I can understand Twitter's ambition to become an all-encompassing framework for "what's happening right now," and changing Twitter's "what are you doing?" prompt to "what's happening?" made perfect sense in that respect. And by now almost every vendor in our Collaboration & Community Software evaluation research has added some sort of "microblogging" service. So, of course, Twitter would like to emphasize they're on to something bigger than that.

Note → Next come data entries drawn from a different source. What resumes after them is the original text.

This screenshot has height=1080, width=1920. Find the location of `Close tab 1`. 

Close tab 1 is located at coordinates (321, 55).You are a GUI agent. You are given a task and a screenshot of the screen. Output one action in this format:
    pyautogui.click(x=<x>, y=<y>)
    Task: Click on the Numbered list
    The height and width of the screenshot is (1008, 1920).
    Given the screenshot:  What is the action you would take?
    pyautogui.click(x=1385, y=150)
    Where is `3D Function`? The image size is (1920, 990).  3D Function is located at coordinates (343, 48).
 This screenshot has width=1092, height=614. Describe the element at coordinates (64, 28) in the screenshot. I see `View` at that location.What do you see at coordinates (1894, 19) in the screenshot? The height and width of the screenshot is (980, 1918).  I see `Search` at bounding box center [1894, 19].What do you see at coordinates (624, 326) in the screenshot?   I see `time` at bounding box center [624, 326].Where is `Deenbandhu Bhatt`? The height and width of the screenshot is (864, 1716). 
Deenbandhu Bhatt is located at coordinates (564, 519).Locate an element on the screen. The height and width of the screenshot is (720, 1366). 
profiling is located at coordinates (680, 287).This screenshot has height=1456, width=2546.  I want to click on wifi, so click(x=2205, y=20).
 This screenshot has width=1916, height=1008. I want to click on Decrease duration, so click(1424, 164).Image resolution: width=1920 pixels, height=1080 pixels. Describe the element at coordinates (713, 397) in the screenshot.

This is nothing new, of course. Over the past decade, we've had web content management and document management vendors rebrand themselves enterprise content management (then back to web content management, and now on to enterprise web content management). Or search vendors become business intelligence and information access. Blog software gets re-labeled web content management. Forum software morphs into social CRM. Wikis get rebranded as "collaborative platforms." All of this reflects what vendors want you to think of them -- it's wishful thinking on their part, and doesn't necessarily correlate with the actual product, or how their customers are currently using it.
We try to stick to nomenclature that we think our customers will find clearest. As you can imagine, sometimes our way to classify a tool isn't in synch with how a vendor or an open source project aspires to be perceived. We call a spade a spade, even if we're repeatedly told it's not. Because it's a "garden organizer," ideally suited for landscaping; or it's a "multifunctional implement," because you can do a lot more things with it than just dig holes. But whether a spade is a bloody shovel is debatable enough, so there really is no need for additional confusion.
And "information networking"? That's not going to help describe what Twitter is (or what it wants to become). Information networking is something you do -- like gardening -- and Twitter is a tool you might use -- like a spade. Don't pretend the spade in itself is going to provide you with beautiful landscaping.
So, sorry Mr. Stone. Even though this particular microblog service is getting bigger and bigger -- I'm going to stick with the "microblogging" label for now.